Pretty incredible that 11 billion was spent on this years budget (despite the government bragging about a surplus tax take a few weeks ago)
For some perspective - the corporate tax take alone by the end of the year likely to be 20 billion
The mica redress for Donegal and Mayo in all likilihood will cost 3.6+ billion (33% of the budget. Remember though that this will save charlie Mcconalogue and Joe McHugh's seats so well worth it)
The children's hospital 2+ billion (18% of the budget)
How they can keep a straight face while giving this joke of a budget is beyond me. Just shows the influence of Prodigy Paschals upturned nose and matter-of-fact tone
Where are you going with in Europe "pretty much every country has lower taxes"
That's demonstrably not true. Average Irish worker is bang in the middle of the distribution in how they are taxed in the EU.
I'd be weary of going to America with how badly expensive their health insurance is.
ah another “Ireland is shite” merchant. Every country has “stealth” taxes (stupid phrase) as they are not hidden and services in Ireland are pretty good.
The point is that the redistribution of wealth and taxation in Ireland is better than the UK and that has been evidenced in the last week.
Wouldn't be my option but if young US states with low to 0 tax would be preferable. Within Europe pretty much every country has lower taxes and more efficient public spending. If the country has higher tax rates generally more services are provided for free.
Mandatory DNA bank.
The problem is - in rural Ireland your choice is a yellow-pack house in a housing estate tacked onto the edge of a village/small town with these rammed as many as possible into what was formerly a field.

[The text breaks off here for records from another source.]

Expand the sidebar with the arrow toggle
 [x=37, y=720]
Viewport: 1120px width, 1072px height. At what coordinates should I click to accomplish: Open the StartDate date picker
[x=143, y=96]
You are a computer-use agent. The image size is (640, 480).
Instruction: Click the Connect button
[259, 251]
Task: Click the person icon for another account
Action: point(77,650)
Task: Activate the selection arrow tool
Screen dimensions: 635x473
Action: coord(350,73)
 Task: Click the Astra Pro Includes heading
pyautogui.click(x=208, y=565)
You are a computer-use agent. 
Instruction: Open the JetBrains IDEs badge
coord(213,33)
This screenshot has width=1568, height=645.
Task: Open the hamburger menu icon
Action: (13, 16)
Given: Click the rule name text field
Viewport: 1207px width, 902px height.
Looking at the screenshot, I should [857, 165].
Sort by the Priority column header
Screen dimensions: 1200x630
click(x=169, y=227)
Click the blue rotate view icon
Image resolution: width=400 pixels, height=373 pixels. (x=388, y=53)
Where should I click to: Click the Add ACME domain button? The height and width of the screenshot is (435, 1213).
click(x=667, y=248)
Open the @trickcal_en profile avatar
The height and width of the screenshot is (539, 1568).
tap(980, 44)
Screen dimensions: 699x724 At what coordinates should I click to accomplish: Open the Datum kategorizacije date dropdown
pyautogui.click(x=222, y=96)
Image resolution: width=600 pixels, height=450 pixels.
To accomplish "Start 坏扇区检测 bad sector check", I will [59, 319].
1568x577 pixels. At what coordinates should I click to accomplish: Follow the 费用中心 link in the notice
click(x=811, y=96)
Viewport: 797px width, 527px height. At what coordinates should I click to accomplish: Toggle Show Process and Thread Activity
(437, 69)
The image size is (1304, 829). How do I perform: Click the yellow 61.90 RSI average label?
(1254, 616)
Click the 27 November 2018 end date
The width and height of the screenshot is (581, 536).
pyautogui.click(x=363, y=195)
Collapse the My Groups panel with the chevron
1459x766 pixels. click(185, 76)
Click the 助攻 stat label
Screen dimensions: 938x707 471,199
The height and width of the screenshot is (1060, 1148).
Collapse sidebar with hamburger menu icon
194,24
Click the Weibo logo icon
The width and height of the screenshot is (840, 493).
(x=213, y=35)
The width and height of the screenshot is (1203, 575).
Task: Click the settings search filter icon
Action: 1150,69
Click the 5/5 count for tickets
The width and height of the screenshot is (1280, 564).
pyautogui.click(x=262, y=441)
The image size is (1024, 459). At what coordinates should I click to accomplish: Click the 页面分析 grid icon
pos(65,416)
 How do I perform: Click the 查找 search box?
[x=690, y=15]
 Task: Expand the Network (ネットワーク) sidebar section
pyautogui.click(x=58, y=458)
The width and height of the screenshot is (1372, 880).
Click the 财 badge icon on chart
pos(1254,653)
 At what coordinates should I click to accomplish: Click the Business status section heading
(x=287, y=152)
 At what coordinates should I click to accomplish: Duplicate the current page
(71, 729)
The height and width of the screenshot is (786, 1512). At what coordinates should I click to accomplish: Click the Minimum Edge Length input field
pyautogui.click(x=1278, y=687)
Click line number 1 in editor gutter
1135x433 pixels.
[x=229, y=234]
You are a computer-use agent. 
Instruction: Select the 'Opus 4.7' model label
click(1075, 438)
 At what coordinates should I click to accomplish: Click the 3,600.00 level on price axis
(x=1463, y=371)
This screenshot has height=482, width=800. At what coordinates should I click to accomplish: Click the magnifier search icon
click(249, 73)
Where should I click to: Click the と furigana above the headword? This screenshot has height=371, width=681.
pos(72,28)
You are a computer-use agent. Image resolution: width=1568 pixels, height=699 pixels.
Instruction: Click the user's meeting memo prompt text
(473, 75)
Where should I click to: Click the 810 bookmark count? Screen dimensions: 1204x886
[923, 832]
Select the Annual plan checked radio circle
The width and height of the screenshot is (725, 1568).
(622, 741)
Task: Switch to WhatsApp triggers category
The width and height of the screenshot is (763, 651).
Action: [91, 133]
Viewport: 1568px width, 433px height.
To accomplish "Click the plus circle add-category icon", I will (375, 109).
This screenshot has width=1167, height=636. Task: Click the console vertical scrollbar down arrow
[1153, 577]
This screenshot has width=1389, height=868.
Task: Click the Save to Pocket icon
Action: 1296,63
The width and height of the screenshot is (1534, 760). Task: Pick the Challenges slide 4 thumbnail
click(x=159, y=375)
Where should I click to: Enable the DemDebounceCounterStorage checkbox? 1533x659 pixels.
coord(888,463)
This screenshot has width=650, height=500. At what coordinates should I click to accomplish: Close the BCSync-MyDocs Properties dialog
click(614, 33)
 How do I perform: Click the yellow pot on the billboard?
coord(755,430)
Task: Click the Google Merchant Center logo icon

If you want to stop one-off housing, you need councils to purchase and service proper sized sites in and around these villages/small towns where people can build their own style of house and be very close to services/employment.
In Dublin, folks were selling half their gardens for one-off housing and it was fine there.
Cycle this: https://goo.gl/maps/V4DXBTVvqSq6Y8pV8
with two articulated lorries - one using each lane. They can barely pass each other as it is. This is a strategic route from Galway to Rosslare Europort.
And you've carried out a detailed survey along every L, R, N and M route in the country to find this out, or is that just "lots of people, bladda bladda bladda" sounded good to make an unsubstantiated point?